A Signal Propagation Perspective for Pruning Neural Networks at Initialization

TL;DR

This paper provides a theoretical analysis of why pruning neural networks at initialization works, introduces a signal propagation perspective to improve pruning methods, and demonstrates enhanced results across various models and scenarios.

Contribution

It offers a formal characterization of initialization conditions for effective pruning, analyzes signal propagation in pruned networks, and proposes a data-free method to enhance trainability.

Findings

Improved pruning results on multiple image classification models.

A formal link between connection sensitivity and gradient-based measures.
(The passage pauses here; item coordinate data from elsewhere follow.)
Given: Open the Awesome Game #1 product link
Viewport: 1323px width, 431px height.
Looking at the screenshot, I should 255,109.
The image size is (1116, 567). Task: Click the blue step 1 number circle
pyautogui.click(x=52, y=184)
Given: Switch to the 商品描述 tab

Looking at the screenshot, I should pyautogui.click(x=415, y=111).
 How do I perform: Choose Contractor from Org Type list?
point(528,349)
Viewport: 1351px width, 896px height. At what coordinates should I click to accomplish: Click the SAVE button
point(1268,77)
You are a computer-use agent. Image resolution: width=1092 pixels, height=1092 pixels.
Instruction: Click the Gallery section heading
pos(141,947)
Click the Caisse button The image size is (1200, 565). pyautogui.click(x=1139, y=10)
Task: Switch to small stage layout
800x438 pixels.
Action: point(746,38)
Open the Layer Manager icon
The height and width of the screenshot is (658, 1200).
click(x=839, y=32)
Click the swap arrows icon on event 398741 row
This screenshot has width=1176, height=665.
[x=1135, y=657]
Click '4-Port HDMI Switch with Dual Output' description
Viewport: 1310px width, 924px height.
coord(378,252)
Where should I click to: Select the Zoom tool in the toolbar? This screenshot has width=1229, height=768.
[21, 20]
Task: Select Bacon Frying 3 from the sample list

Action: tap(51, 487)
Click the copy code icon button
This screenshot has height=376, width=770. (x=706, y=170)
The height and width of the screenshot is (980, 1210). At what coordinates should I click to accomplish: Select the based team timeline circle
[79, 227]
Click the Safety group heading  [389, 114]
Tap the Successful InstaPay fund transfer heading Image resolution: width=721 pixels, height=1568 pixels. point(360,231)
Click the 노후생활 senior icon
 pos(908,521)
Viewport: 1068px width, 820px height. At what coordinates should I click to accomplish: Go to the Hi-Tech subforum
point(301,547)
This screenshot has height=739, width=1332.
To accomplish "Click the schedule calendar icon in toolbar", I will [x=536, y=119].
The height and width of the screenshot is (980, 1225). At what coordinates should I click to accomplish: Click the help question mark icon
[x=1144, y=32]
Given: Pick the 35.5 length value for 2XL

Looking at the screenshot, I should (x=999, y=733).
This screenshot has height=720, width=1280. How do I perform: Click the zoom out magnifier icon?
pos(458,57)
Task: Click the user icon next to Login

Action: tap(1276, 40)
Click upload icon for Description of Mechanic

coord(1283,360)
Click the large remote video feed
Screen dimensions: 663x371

Enhanced trainability of pruned networks through signal propagation analysis.

Abstract

Network pruning is a promising avenue for compressing deep neural networks. A typical approach to pruning starts by training a model and then removing redundant parameters while minimizing the impact on what is learned. Alternatively, a recent approach shows that pruning can be done at initialization prior to training, based on a saliency criterion called connection sensitivity. However, it remains unclear exactly why pruning an untrained, randomly initialized neural network is effective. In this work, by noting connection sensitivity as a form of gradient, we formally characterize initialization conditions to ensure reliable connection sensitivity measurements, which in turn yields effective pruning results. Moreover, we analyze the signal propagation properties of the resulting pruned networks and introduce a simple, data-free method to improve their trainability. Our modifications to the existing pruning at initialization method lead to improved results on all tested network models for image classification tasks. Furthermore, we empirically study the effect of supervision for pruning and demonstrate that our signal propagation perspective, combined with unsupervised pruning, can be useful in various scenarios where pruning is applied to non-standard arbitrarily-designed architectures.